Das iPhone wird zum ersten Mal überhaupt in diesem Quartal weniger verkauft worden sein, als zum Vorjahrszeitpunkt. Hiervon gehen sowohl Analysten, als auch Tim Cook selbst aus. Um vielleicht doch noch die Kurve zu kriegen, oder das Minus an verkauften iPhones im vergleich zum Vorjahr nicht allzu groß werden zu lassen, hat man sich bei Apple einen Trick einfallen lassen, der schon seit längerem in nahezu jeder Branche genutzt wird. Apple versucht seine Mitarbeiter in den Apple Stores dazu zu bewegen, noch mehr iPhones zu verkaufen, um sich bezahlten Urlaub in Form einer Reise nach Cupertino als Hauptpreis zu sichern.

Daneben wird es auch andere Preise für besonders erfolgreiche Mitarbeiter bzw. Stores geben. Die Rangfolge bemisst sich jedoch nicht nur nach Verkauften iPhones, sondern auch nach der Kundenzufriedenheit, dem Verkauf von Zubehör und schließlich danach, wie oft das Upgrade Programm von den Kunden gebucht wurde.

Apple selbst möchte laut eigenen Aussagen mit der ergriffenen Maßnahme das iPhone “feiern”. Diese Aussage kauft man dem Unternehmen natürlich nicht ab, wenn man auf die Hintergründe schaut, die bereits dargelegt wurden. Auch die Angestellten der Stores wissen natürlich woher der Wind weht, ihnen kann es jedoch egal sein. Besonders strebsame Verkäufer werden ihr Bestes geben, um noch ein paar mehr iPhones als sonst an den Mann zu bringen.

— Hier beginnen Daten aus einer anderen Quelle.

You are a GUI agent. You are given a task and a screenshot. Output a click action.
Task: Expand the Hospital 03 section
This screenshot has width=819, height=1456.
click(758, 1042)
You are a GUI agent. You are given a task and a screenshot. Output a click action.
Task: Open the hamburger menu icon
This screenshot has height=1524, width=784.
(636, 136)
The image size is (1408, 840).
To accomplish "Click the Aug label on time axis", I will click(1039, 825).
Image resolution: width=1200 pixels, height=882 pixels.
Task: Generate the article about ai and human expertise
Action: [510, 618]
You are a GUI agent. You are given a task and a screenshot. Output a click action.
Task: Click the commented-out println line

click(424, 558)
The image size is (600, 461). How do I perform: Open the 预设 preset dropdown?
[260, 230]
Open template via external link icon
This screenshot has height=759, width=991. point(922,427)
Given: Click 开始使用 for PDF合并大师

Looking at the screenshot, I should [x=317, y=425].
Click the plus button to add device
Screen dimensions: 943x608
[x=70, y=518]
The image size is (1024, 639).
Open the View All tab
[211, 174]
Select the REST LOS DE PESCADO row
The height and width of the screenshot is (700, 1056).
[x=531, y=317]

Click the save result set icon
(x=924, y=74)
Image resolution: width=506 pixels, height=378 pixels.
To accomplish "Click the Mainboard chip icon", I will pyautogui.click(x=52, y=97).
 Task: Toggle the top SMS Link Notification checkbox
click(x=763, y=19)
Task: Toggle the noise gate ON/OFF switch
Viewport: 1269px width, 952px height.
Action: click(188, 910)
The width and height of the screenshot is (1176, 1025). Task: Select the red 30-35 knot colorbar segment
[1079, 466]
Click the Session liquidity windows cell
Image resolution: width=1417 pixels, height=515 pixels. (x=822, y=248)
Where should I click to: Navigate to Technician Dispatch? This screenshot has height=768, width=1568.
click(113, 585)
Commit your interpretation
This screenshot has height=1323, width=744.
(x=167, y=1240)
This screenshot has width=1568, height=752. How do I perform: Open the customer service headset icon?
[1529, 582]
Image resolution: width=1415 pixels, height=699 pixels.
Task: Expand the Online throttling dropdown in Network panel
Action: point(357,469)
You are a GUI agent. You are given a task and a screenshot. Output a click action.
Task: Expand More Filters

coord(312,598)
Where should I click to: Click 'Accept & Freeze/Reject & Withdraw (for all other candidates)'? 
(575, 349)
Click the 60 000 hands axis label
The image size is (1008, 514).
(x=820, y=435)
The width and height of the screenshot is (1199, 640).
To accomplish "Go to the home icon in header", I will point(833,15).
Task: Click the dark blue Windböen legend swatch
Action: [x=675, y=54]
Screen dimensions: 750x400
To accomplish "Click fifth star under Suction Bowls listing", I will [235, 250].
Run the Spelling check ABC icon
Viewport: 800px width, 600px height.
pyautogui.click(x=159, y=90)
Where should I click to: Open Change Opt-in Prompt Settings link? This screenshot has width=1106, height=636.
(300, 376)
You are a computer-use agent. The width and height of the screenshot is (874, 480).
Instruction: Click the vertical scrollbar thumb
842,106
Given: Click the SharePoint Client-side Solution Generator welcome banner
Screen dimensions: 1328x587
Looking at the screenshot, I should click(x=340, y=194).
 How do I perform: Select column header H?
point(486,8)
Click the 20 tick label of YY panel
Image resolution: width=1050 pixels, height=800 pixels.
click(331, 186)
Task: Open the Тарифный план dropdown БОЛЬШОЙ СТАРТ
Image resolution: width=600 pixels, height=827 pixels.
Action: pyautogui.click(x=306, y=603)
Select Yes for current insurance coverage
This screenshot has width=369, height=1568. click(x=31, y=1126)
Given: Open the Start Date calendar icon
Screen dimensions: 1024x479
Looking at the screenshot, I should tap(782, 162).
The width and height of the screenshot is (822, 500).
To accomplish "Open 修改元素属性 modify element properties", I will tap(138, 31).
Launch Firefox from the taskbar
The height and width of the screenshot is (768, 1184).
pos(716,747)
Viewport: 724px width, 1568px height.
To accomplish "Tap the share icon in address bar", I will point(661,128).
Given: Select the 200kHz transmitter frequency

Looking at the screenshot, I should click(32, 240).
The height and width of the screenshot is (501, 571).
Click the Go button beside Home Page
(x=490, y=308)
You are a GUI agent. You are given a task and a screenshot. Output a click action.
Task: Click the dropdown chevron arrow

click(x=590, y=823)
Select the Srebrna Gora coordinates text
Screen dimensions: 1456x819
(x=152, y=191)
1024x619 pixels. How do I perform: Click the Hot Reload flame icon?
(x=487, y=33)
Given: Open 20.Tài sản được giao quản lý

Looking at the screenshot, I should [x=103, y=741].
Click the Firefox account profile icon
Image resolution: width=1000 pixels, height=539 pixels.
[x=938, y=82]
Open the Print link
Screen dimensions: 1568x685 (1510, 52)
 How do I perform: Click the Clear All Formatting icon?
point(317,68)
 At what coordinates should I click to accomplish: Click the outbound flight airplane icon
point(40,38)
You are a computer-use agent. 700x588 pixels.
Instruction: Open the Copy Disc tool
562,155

Maßnahmen, um die Motivation der Mitarbeiter zu erhöhen, sind kein Novum. Ob in der Mobilfunkbranche oder bei Versicherungen, in verschwendeten Bereichen erhalten die Mitarbeiter Boni für besondere Leistungen. Es bleibt zu hoffen, dass durch die Motivationsspritze keine Übermotivation bei den Mitarbeitern einsetzt, die letztlich dazu führen, dass den Kunden iPhones “aufgeschwätzt” werden, nur um einen Verkauf mehr zu generieren.